A partir de la instalación, el 20 de enero, del nuevo Gobierno de EE. UU. liderado por el presidente Joe Biden, Daniel Ortega ha tenido oportunidad de mejorar las relaciones con ese gran país que es el principal socio comercial y facilitador de inversiones de capital en Nicaragua. Pero el dictador sandinista ha preferido seguir con su estrategia de más represión, menos apertura y cero voluntad para permitir elecciones creíbles en noviembre.

El presidente Biden hizo el 4 de febrero la primera declaración oficial sobre la política internacional del nuevo Gobierno de EE. UU. Simbólicamente la proclamó en la sede del Departamento de Estado, que es el ministerio de las relaciones exteriores de ese país. Biden no se refirió para nada a América Latina y mucho menos a Nicaragua, pero esto no se debe entender como que no le importa la región. Lo que pasa es que la estrategia para el hemisferio occidental y en particular para los puntos más conflictivos, que son Venezuela y Nicaragua, es anunciada y ejecutada en el nivel de los funcionarios que deben ocuparse directamente y todos los días de la política exterior estadounidense.

En este orden, tanto el secretario de Estado, Antony Blinken, como el responsable para el hemisferio occidental en el Consejo de Seguridad Nacional, Juan González Román, han declarado que EE. UU. mantiene con firmeza la posición de que esos dos países tienen que regresar a la democracia.

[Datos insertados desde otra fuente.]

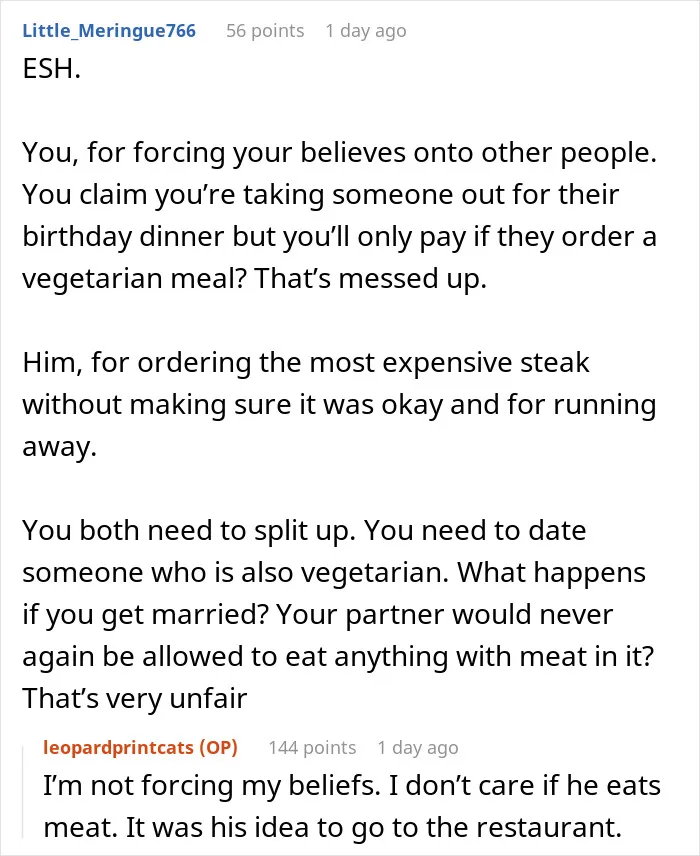The height and width of the screenshot is (856, 700).
Task: Click line 'You claim you're taking someone out'
Action: 321,194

De manera más específica, este lunes 8 de febrero el portavoz del Departamento de Estado, Ned Price, emitió un comunicado en el cual declara que “Estados Unidos está profundamente preocupado por la creciente represión del gobierno del presidente Daniel Ortega en Nicaragua”. Agregó que “Ortega está llevando al país a una dictadura, lo que aislará más a su régimen de la comunidad internacional” y reiteró que “la administración Biden tiene el compromiso de apoyar al pueblo de Nicaragua y su demanda de democracia… Instamos al presidente Ortega —enfatizó el funcionario— a que cambie de rumbo ahora”.

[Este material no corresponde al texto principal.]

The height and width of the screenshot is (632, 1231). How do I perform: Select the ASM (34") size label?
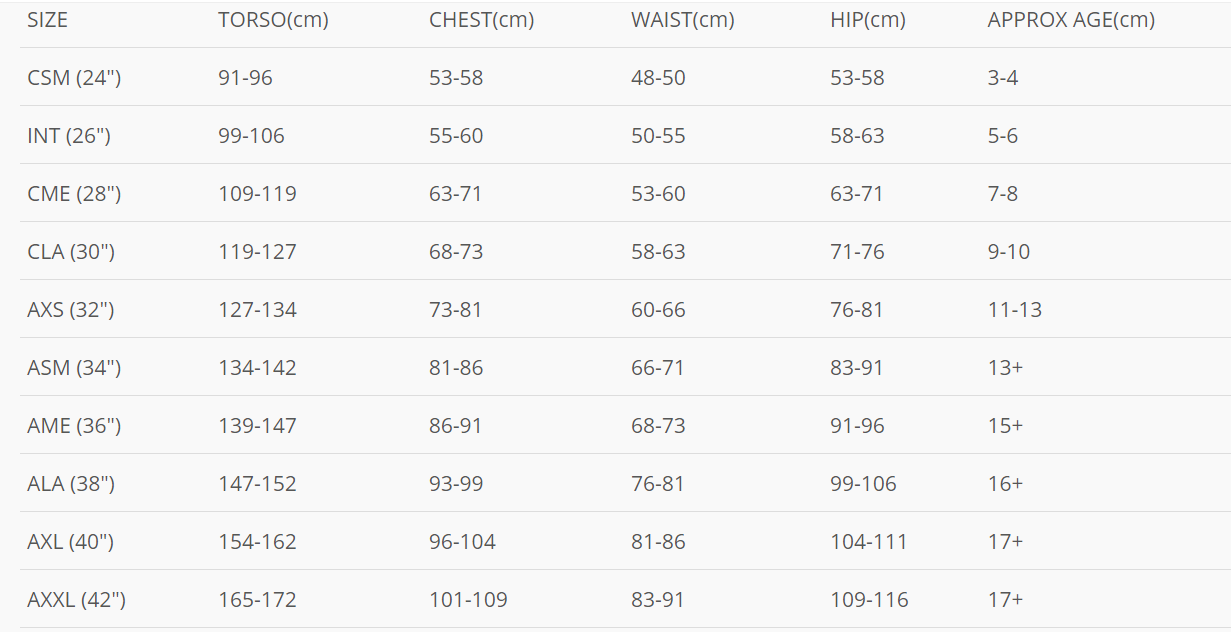click(74, 368)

Algunos opositores han criticado esta declaración del vocero del Departamento de Estado, porque dijo que Ortega “está conduciendo a Nicaragua hacia la dictadura”, en vez de decir sin ambages que el régimen orteguista es una dictadura, como lo han dicho de Nicolás Maduro en el caso de Venezuela. Pero son situaciones evidentemente distintas. El régimen de Maduro ha sido declarado ilegítimo internacionalmente y no es reconocido por EE. UU. y muchos otros países democráticos. En cambio el de Daniel Ortega todavía no ha sido declarado ilegítimo y tiene el reconocimiento de EE. UU. y la comunidad internacional.

A nuestro juicio, el mensaje del portavoz del Departamento de Estado a Daniel Ortega ha sido muy claro, al decirle que “está llevando al país a una dictadura, lo que aislará más a su régimen de la comunidad internacional”. Y sobre todo al instarlo “a que cambie de rumbo ahora”.

Lo que está diciendo EE. UU. a Daniel Ortega es que todavía tiene tiempo de cambiar, de restablecer las libertades y derechos constitucionales y el 7 de noviembre hacer elecciones libres, justas y limpias. De lo contrario, después de esa fecha su gobierno dejaría de ser legítimo y perdería el reconocimiento de EE. UU.; así como lo ha perdido la dictadura de Nicolás Maduro en Venezuela.